• PASSAGE PROVIDED
════════

Renee Wilson holds a sheet showing multiple fingerprints developed at the Dili forensic lab. Picture supplied

"I didn't realise how often I would rely on my anthropology skills," Ms Wilson said, referring to her work in victim identification at natural disaster sites and aircraft crash scenes.

In the bush capital, Ms Wilson mostly worked on burglaries and car theft cases, including a break-in at a brothel in Ainslie which was later found to be illegally breeding Siamese cats.

"When we were fingerprinting and adjusting the scene, we were getting like little paw prints everywhere," she said.

Ms Wilson had access to all the fingerprint powder she needed when working on "volume crime", her bread and butter, in the ACT.

That all changed when she flew to Dili during the COVID-19 pandemic to set up a forensic laboratory for the Policia Nacional de Timor-Leste as part of a partnership in the Pacific.

"I walked into basically an empty shell of a laboratory," Ms Wilson, or mana (meaning elder sister in Tetun), said.

She trained members of the local police force how to chemically develop fingerprints on different surfaces, eliminate prints, present evidence in court, and even photograph a crime scene.

Ms Wilson soon discovered Dili's small policing budget could not pay to import powders and solutions needed for fingerprinting purposes and had to rely on foreign donations.

Renee Wilson stands next to barrels labelled forensic ballistic at her forensic lab in Dili. Picture supplied

In an attempt to find local substitutes, the expert effectively replaced costly examination materials with simple items like turmeric, hair gel, baby powder, charred pumpkin, and even bottled petrol sold on the roadside for $1.

"I was making fingerprint powders out of charcoal, betel nut and chalk, all sorts of different things," Ms Wilson said.

════════

• LISTED ENTRIES
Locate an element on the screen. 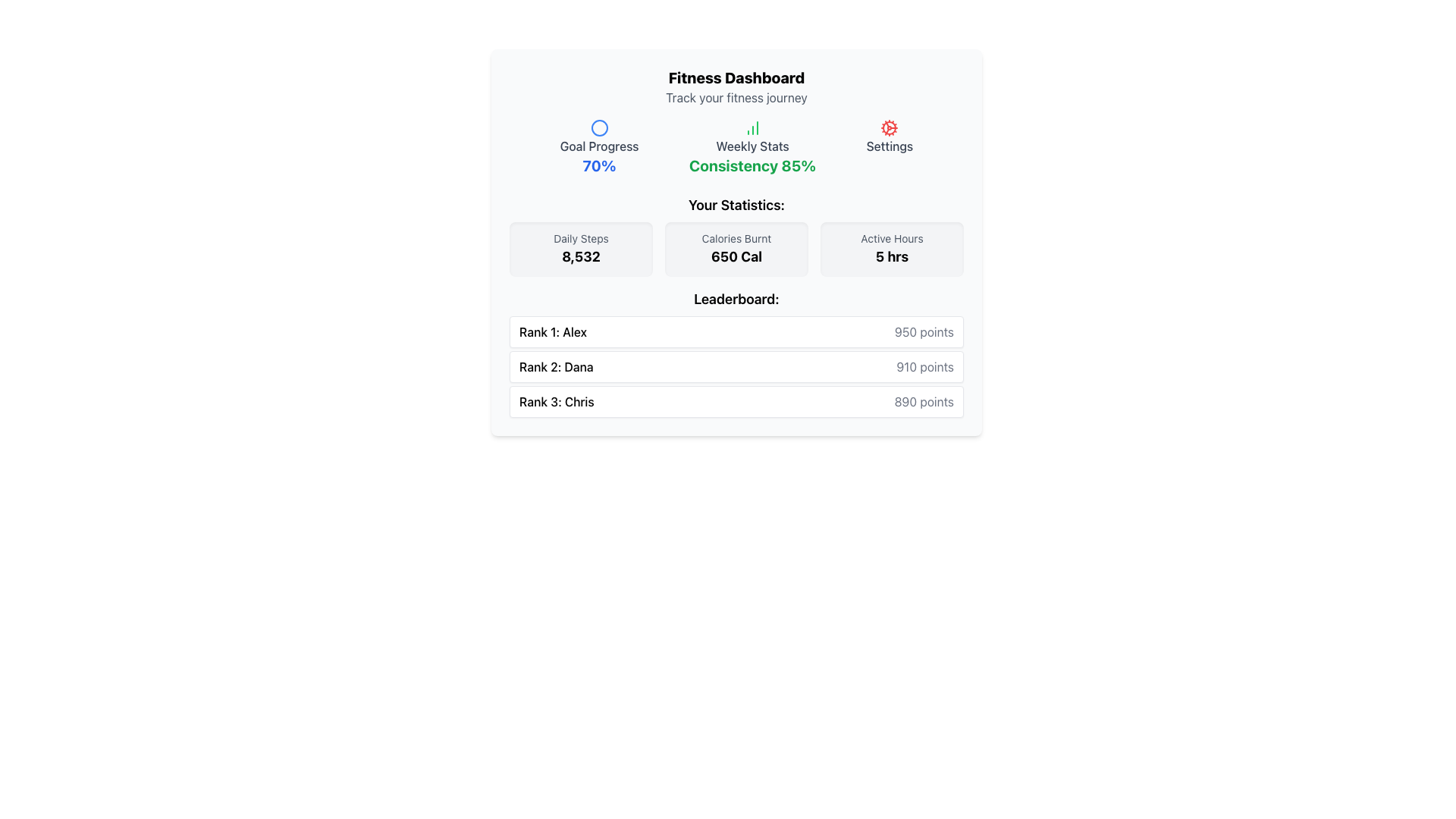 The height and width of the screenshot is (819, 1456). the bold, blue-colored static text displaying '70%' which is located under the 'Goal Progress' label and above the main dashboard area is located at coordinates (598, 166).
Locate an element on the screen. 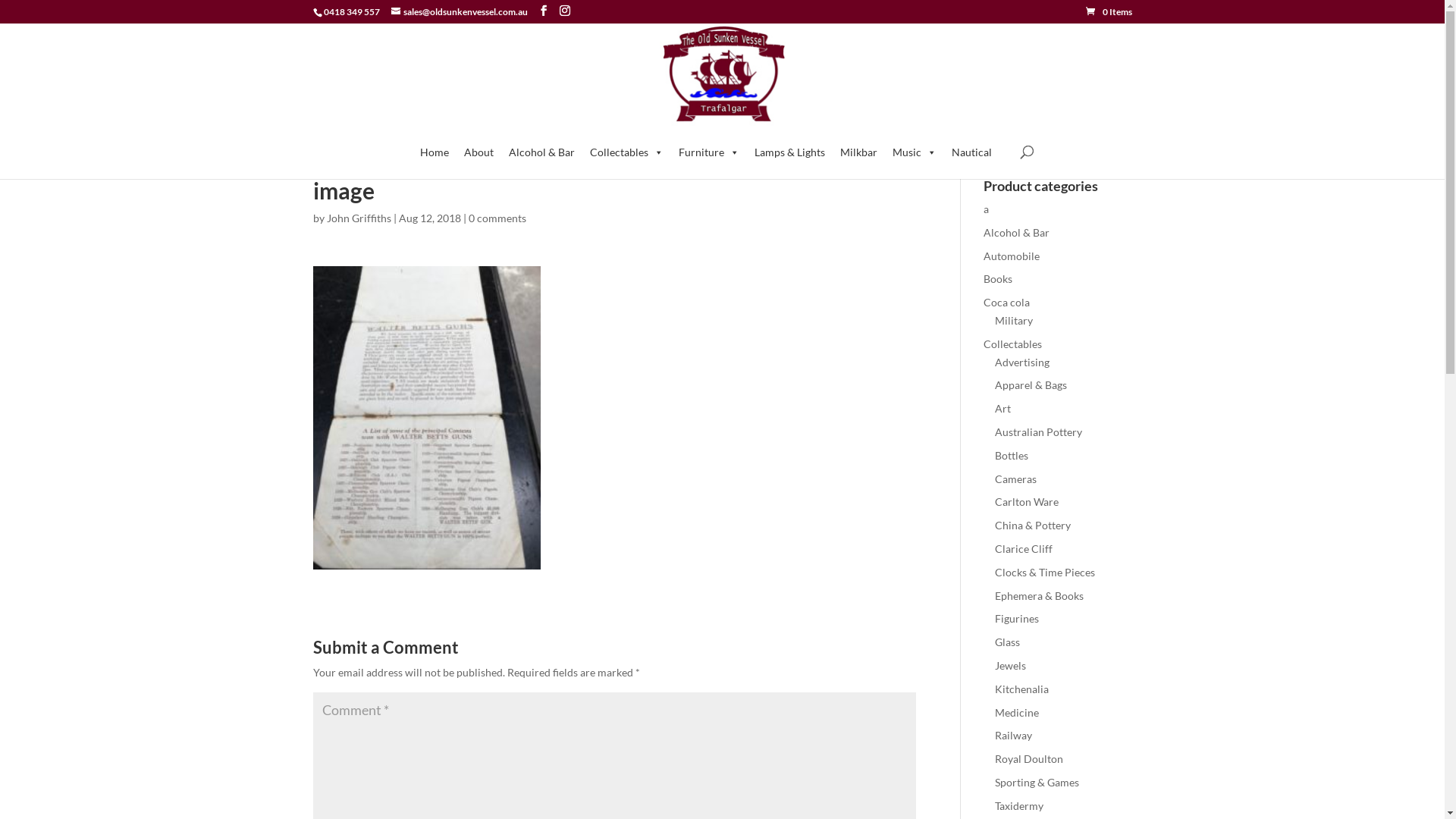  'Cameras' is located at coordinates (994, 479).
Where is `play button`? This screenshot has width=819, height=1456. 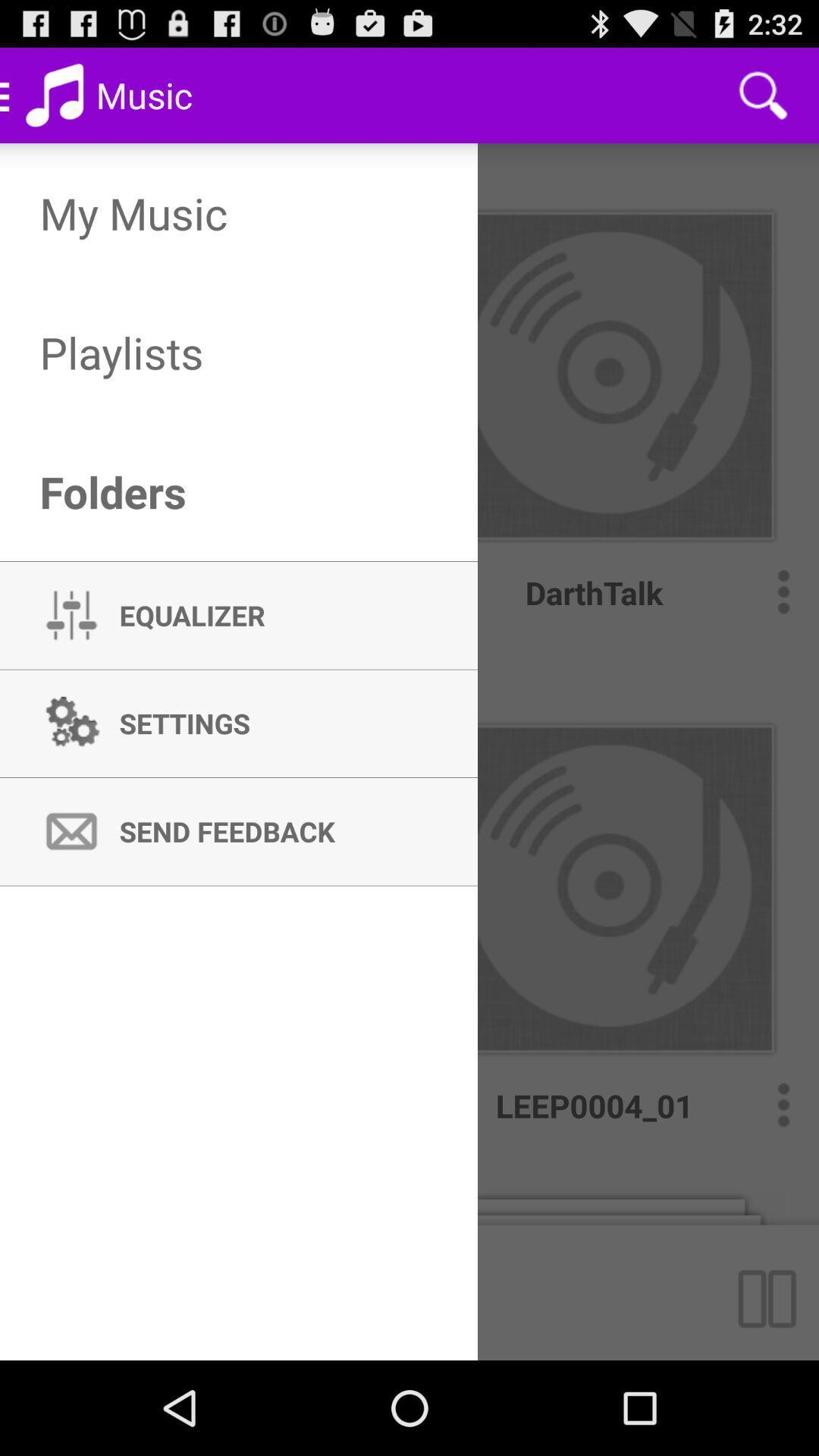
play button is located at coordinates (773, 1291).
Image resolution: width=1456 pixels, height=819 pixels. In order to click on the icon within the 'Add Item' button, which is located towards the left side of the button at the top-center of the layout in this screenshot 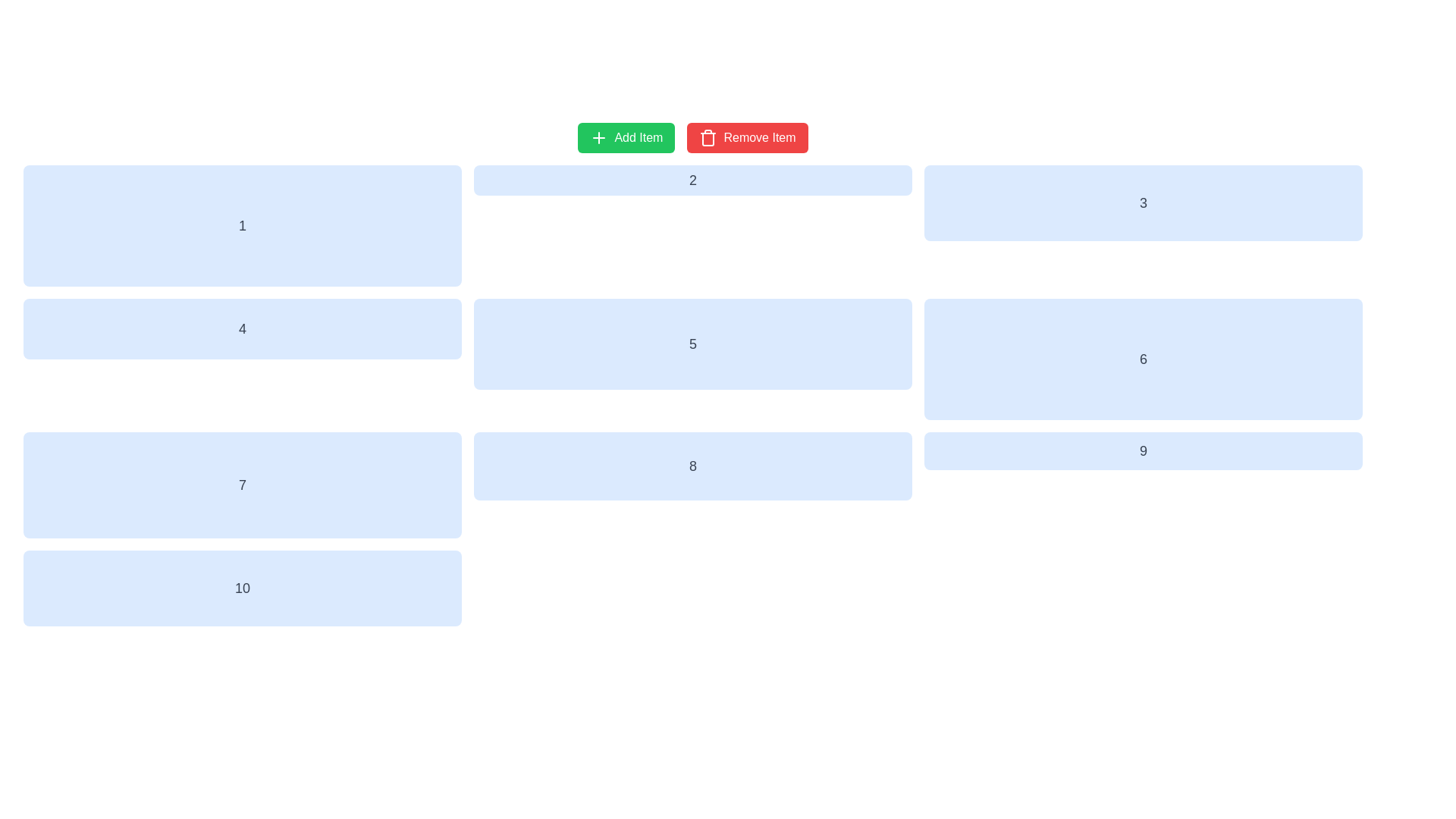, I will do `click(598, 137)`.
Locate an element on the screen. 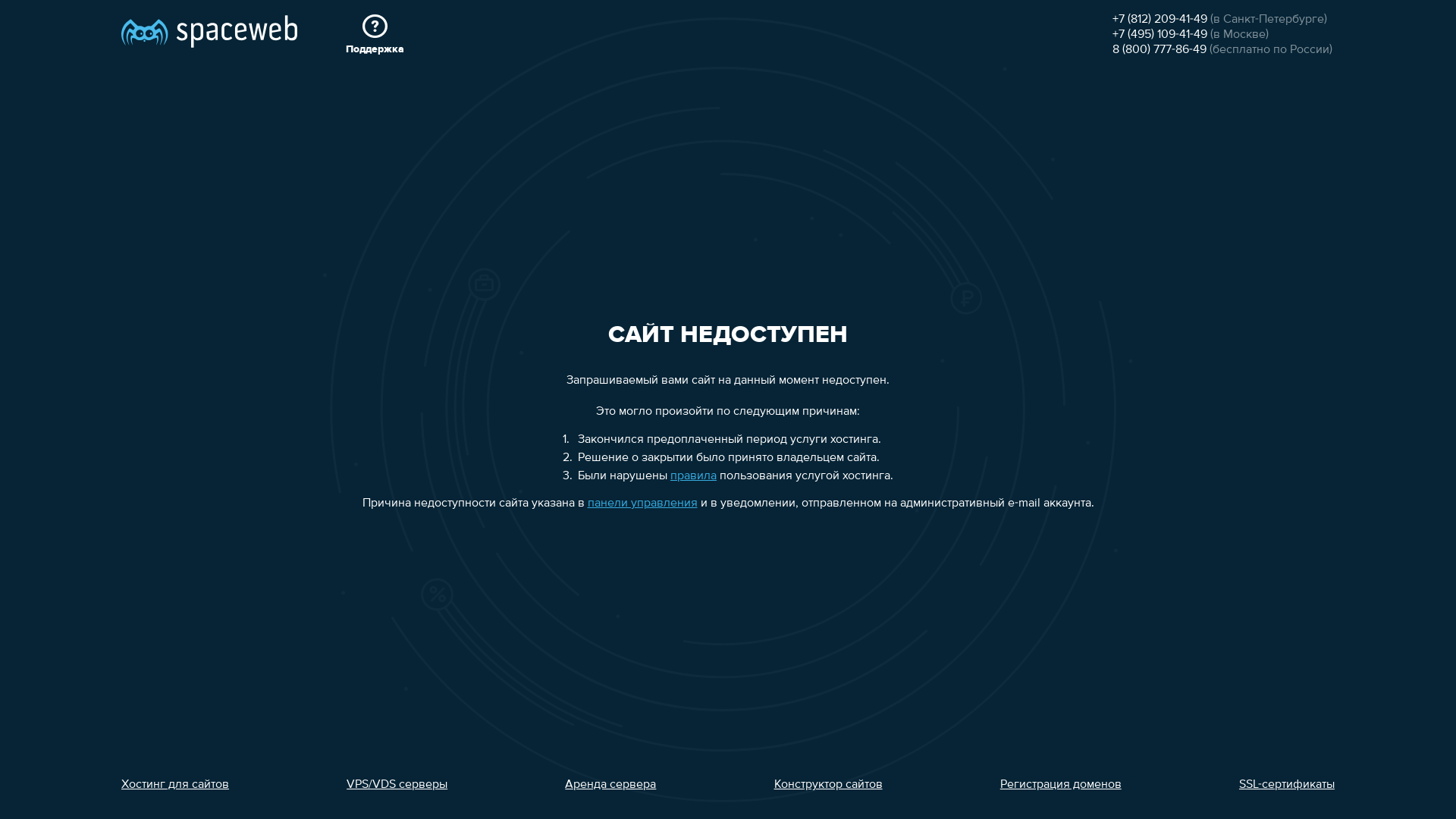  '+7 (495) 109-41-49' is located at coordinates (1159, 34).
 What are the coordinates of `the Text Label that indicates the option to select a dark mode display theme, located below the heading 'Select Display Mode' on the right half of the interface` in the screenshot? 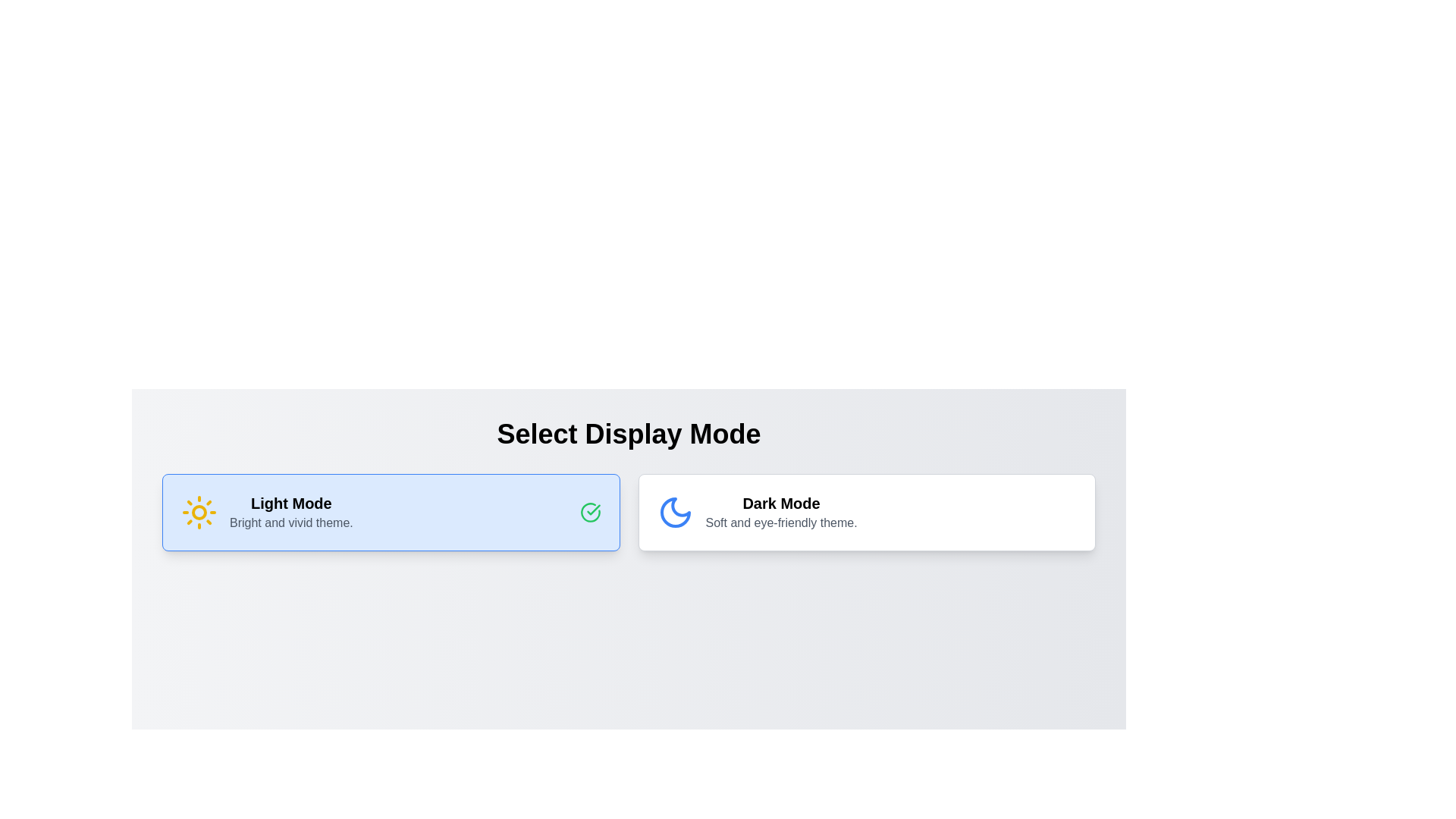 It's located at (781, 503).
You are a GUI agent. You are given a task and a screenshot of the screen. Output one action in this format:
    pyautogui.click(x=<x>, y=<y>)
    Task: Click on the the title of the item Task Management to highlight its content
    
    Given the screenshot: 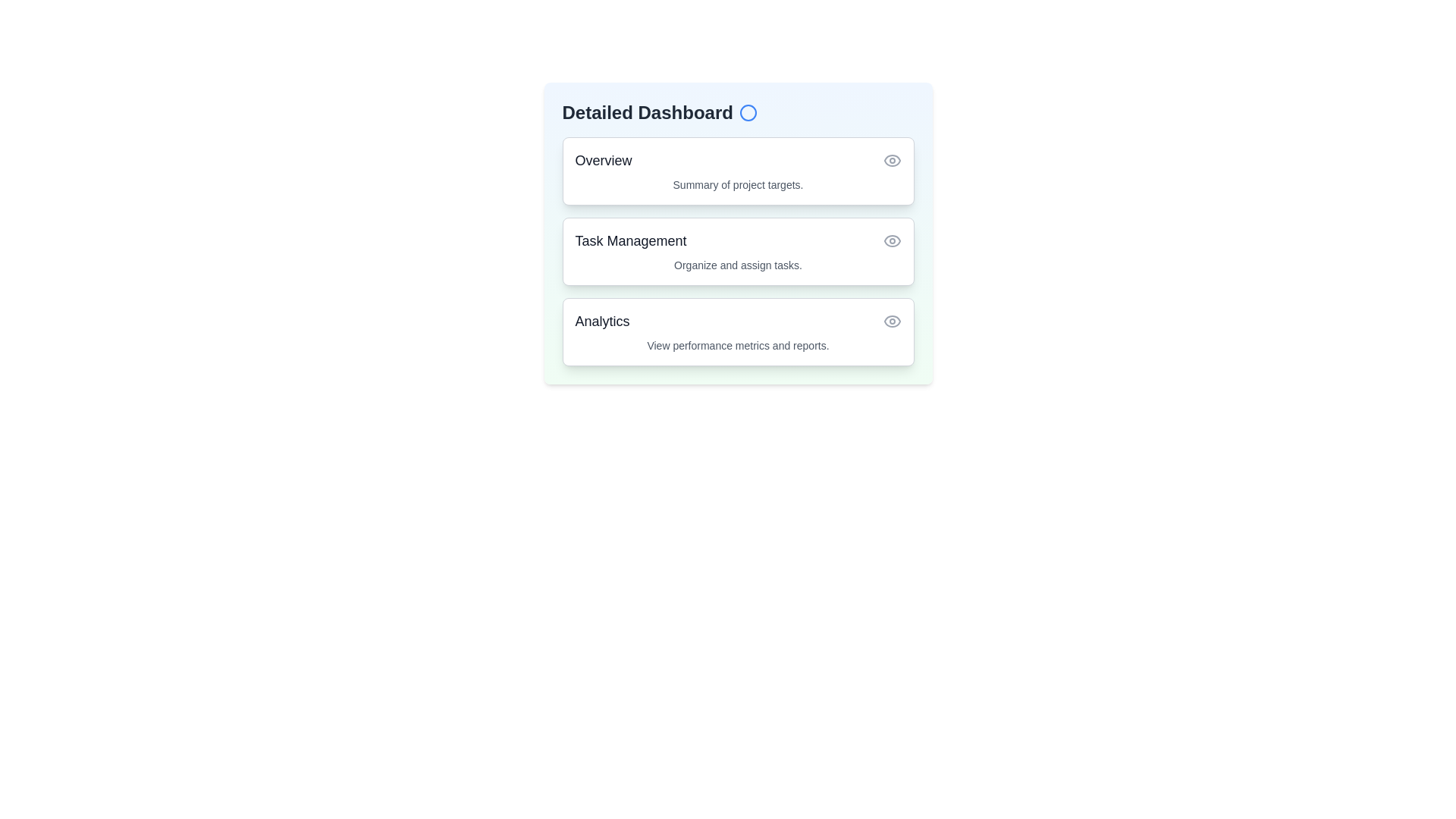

════════

• ACTIVITY LIST
[a] Write out the part of the passage on forensic work in Dili that opens with the words containing "Ms Wilson soon" and closes with "roadside for $1.".
[b] According to the passage on forensic work in Dili, what was the brothel in Ainslie later found to be illegally breeding?
[c] For each statement, say whether it agrees with the passage on forensic work in Dili, and quote the words that decide it. (i) Dili's policing budget could pay to import the powders and solutions needed for fingerprinting. (ii) Ms Wilson trained local police to photograph a crime scene. (iii) The Dili laboratory was well equipped when Ms Wilson arrived.

• ANSWERS
[a]
Ms Wilson soon discovered Dili's small policing budget could not pay to import powders and solutions needed for fingerprinting purposes and had to rely on foreign donations.

Renee Wilson stands next to barrels labelled forensic ballistic at her forensic lab in Dili. Picture supplied

In an attempt to find local substitutes, the expert effectively replaced costly examination materials with simple items like turmeric, hair gel, baby powder, charred pumpkin, and even bottled petrol sold on the roadside for $1.

[b] Siamese cats.

[c]
(i) No: "Dili's small policing budget could not pay to import powders and solutions needed for fingerprinting purposes"
(ii) Yes: "and even photograph a crime scene"
(iii) No: "I walked into basically an empty shell of a laboratory"